● Ausgewählter Abschnitt:
Flüchtlingspolitik
OECD beklagt Rückgang bei Entwicklungszusammenarbeit
Fluchtursachen bekämpfen - so heißt die Devise in Europa seit dem Flüchtlingssommer 2015. Weltweit fließt allerdings weniger Geld in die Entwicklungszusammenarbeit. Vor allem die ärmsten Länder sind von Kürzungen betroffen.
Donnerstag, 11.04.2019, 5:23 Uhr|zuletzt aktualisiert: Sonntag, 14.04.2019, 20:49 Uhr Lesedauer: 3 Minuten |
Für Entwicklungszusammenarbeit ist im vergangenen Jahr weltweit weniger Geld geflossen als 2017. Die Organisation für wirtschaftliche Zusammenarbeit und Entwicklung (OECD) verzeichnete rund 150 Milliarden Dollar öffentliche Hilfe und damit einen Rückgang von 2,7 Prozent. Besonders stark sei die Reduzierung für die bedürftigsten Länder gewesen, erklärte die OECD zu ihren am Mittwoch veröffentlichten vorläufigen Zahlen. Allerdings seien auch weniger Mittel für die Aufnahme von Flüchtlingen aufgewandt worden, die als öffentliche Entwicklungshilfe (ODA) angerechnet werden können. Zugleich seien Vorschriften bei der Einberechnung von Kosten für Flüchtlinge auf die ODA-Quote verschärft worden.
In Deutschland sank die Quote, die den Anteil der Ausgaben für Entwicklungszusammenarbeit am Bruttonationaleinkommen misst, laut OECD auf 0,61 Prozent und blieb damit wieder hinter dem international gesteckten Ziel von 0,7 Prozent zurück. Grund dafür seien geringere Ausgaben für Flüchtlinge. 2016 war Deutschland nach der Flüchtlingskrise erstmals auf 0,7 Prozent gekommen, 2017 ging die deutsche ODA-Quote wieder zurück – auf 0,67 Prozent.

● Datenübersicht:
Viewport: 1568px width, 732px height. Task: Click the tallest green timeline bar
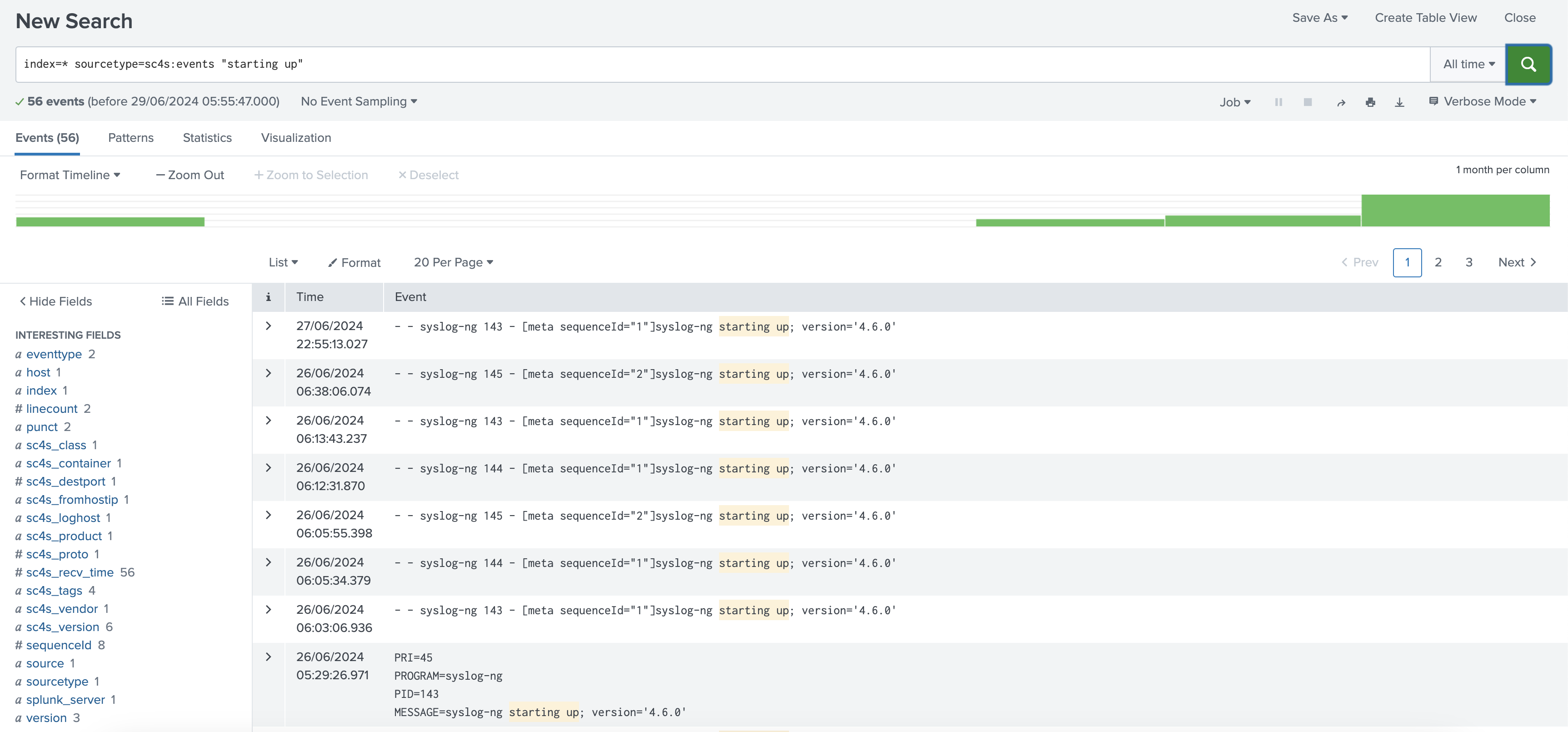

---

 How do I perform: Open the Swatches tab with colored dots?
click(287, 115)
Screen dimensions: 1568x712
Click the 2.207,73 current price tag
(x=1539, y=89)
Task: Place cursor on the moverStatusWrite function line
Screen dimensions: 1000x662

==

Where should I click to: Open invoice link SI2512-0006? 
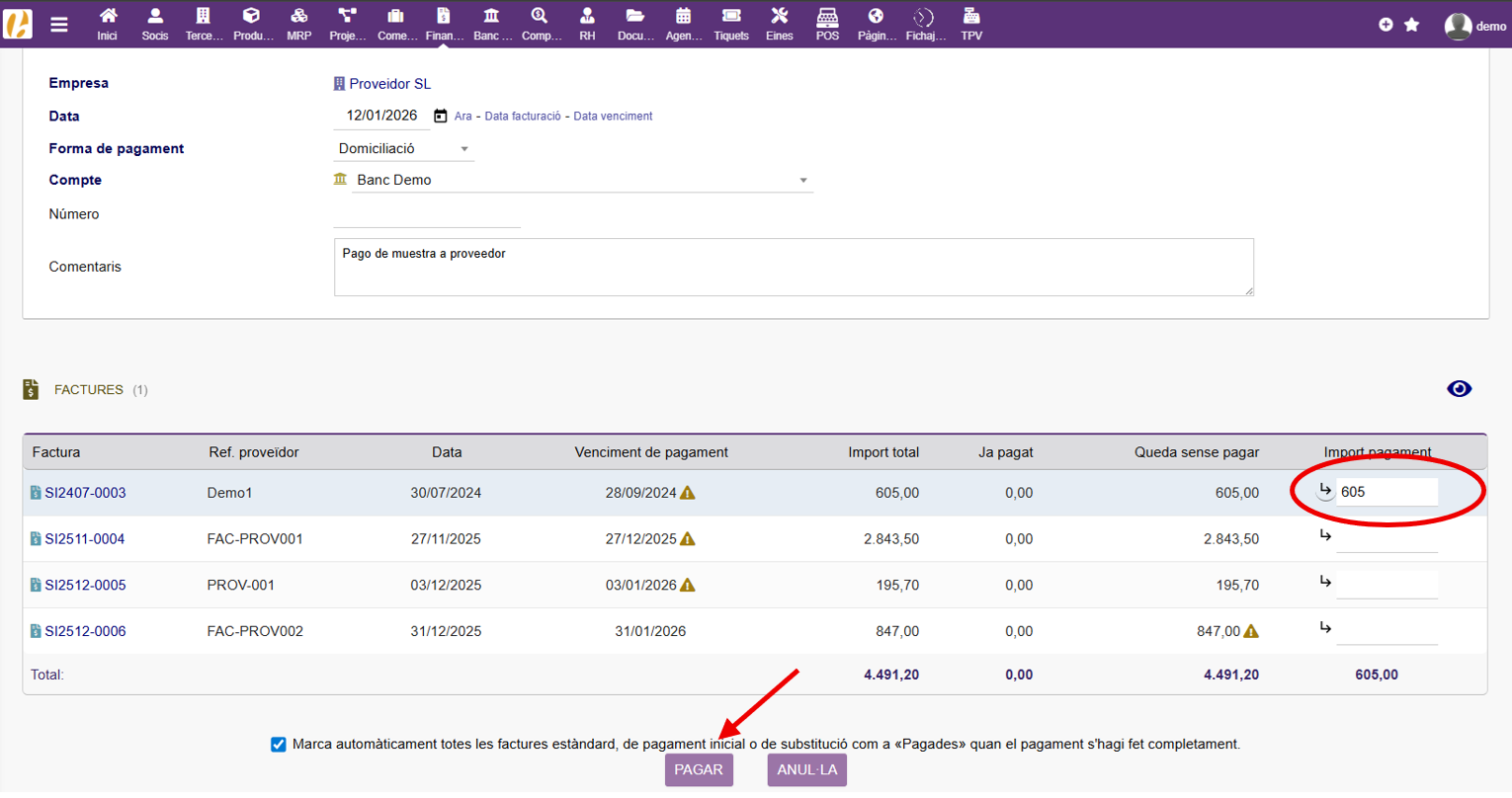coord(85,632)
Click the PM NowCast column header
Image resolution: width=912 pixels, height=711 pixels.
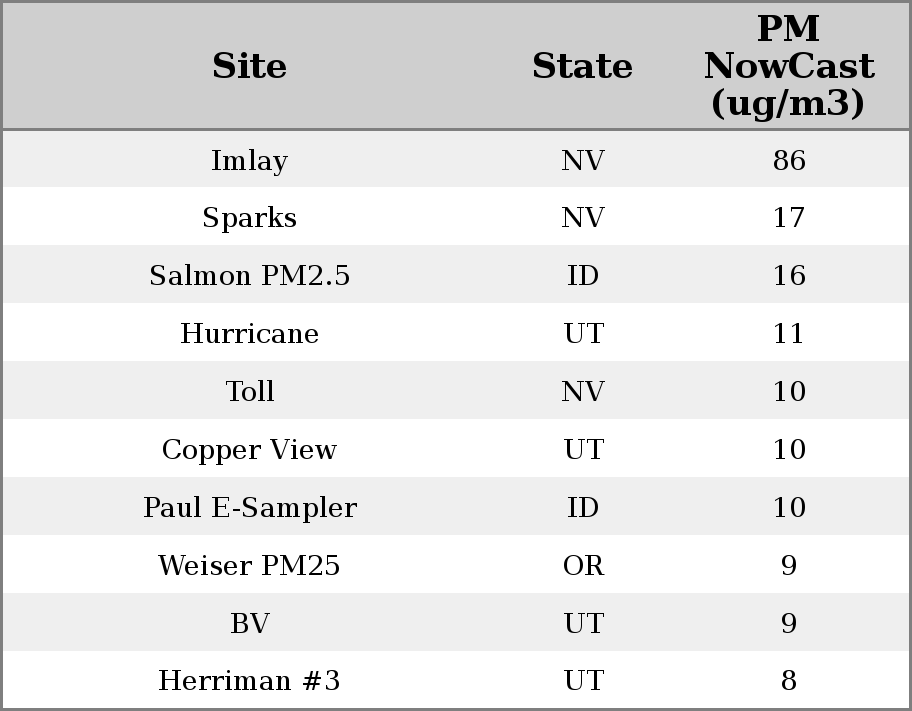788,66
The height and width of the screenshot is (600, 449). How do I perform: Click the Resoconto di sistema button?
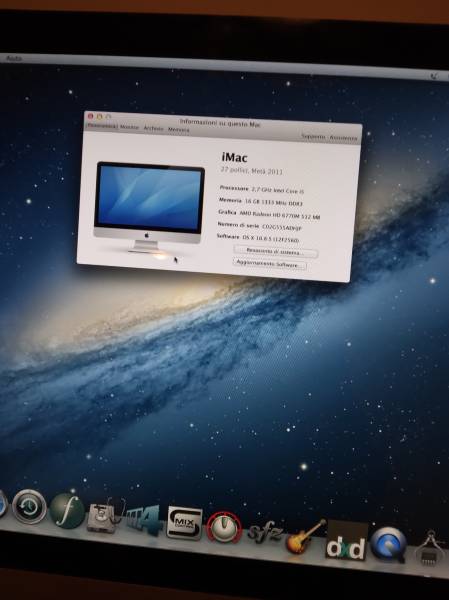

● Aufgaben:
(a) Gib die Stelle aus dem Artikel zur Entwicklungszusammenarbeit wortgetreu wieder, beginnend bei „In Deutschland sank“ und endend bei „auf 0,67 Prozent.“.
(b) Fasse den Absatz des Artikels zur Entwicklungszusammenarbeit, der mit „In Deutschland sank die Quote“ beginnt, als kurze Stichpunktliste zusammen, ohne seine wesentlichen Angaben wegzulassen.
(c) Schreibe den Artikel zur Entwicklungszusammenarbeit im Anschluss an seinen letzten Satz weiter.
Für das Weitere sind die Einträge ohne Bedeutung.

● Erwartete Ergebnisse:
(a)
In Deutschland sank die Quote, die den Anteil der Ausgaben für Entwicklungszusammenarbeit am Bruttonationaleinkommen misst, laut OECD auf 0,61 Prozent und blieb damit wieder hinter dem international gesteckten Ziel von 0,7 Prozent zurück. Grund dafür seien geringere Ausgaben für Flüchtlinge. 2016 war Deutschland nach der Flüchtlingskrise erstmals auf 0,7 Prozent gekommen, 2017 ging die deutsche ODA-Quote wieder zurück – auf 0,67 Prozent.

(b)
- Laut OECD sank die deutsche ODA-Quote, also der Anteil der Ausgaben für Entwicklungszusammenarbeit am Bruttonationaleinkommen, auf 0,61 Prozent.
- Damit verfehlte Deutschland erneut das internationale Ziel von 0,7 Prozent.
- Ursache waren geringere Ausgaben für Flüchtlinge.
- 2016 erreichte Deutschland nach der Flüchtlingskrise erstmals 0,7 Prozent.
- 2017 ging die Quote auf 0,67 Prozent zurück.

(c)
Nach Angaben des Entwicklungsministeriums wird Deutschland 2018 allerdings ohne Berücksichtigung der Flüchtlingsausgaben im Inland voraussichtlich auf 0,51 Prozent kommen. Damit stagniere die Quote auf dem Niveau der beiden Vorjahre. Minister Gerd Müller (CSU) warnte vor einer Absenkung der Quote angesichts der Haushaltspläne von Finanzminister Olaf Scholz (SPD) für 2020. „Andere Länder wie Großbritannien, Schweden, Norwegen und Dänemark haben das 0,7-Prozent-Ziel längst erreicht“, betonte er. Insgesamt haben Bund, Länder und Kommunen 2018 den Angaben nach mehr als 21 Milliarden Euro in die Entwicklungszusammenarbeit investiert. Deutschland sei nach den USA der zweitgrößte Entwicklungspartner bei den absoluten Werten weltweit.
Deutschland tritt auf der Stelle
Kritik an der Bundesregierung kam von Entwicklungsorganisationen. „One“-Deutschland-Direktor Stephan Exo-Kreischer betonte: „Deutschland tritt bei der globalen Armutsbekämpfung auf der Stelle.“ Die Bundesregierung sei noch immer meilenweit von dem 0,7-Prozent-Ziel entfernt. Barbara Fürst von der Organisation Oxfam Deutschland äußerte die Befürchtung vor einem „Sinkflug“ der deutschen ODA-Quote.
Insgesamt beliefen sich die öffentlichen Mittel für Entwicklungszusammenarbeit der 30 Mitglieder des OECD-Entwicklungshilfeausschusses 2018 den neuen Daten zufolge auf 153 Milliarden US-Dollar. Dabei legte die OECD eine neue Berechnungsmethode zugrunde. Als Vergleichswert nach der alten Berechnung wären es 149,3 Milliarden gewesen, was einem realen Rückgang von 2,7 Prozent im Vergleich zu 2017 entspreche. Ohne die im Aufnahmeland aufgewendeten Mittel für Flüchtlinge sei die ODA-Quote von 2017 auf 2018 stabil gewesen. Zugleich sei für die am wenigsten entwickelten Länder die bilaterale Entwicklungszusammenarbeit aber real um drei Prozent zurückgegangen, die Hilfe für Afrika um vier Prozent und die humanitäre Hilfe um acht Prozent.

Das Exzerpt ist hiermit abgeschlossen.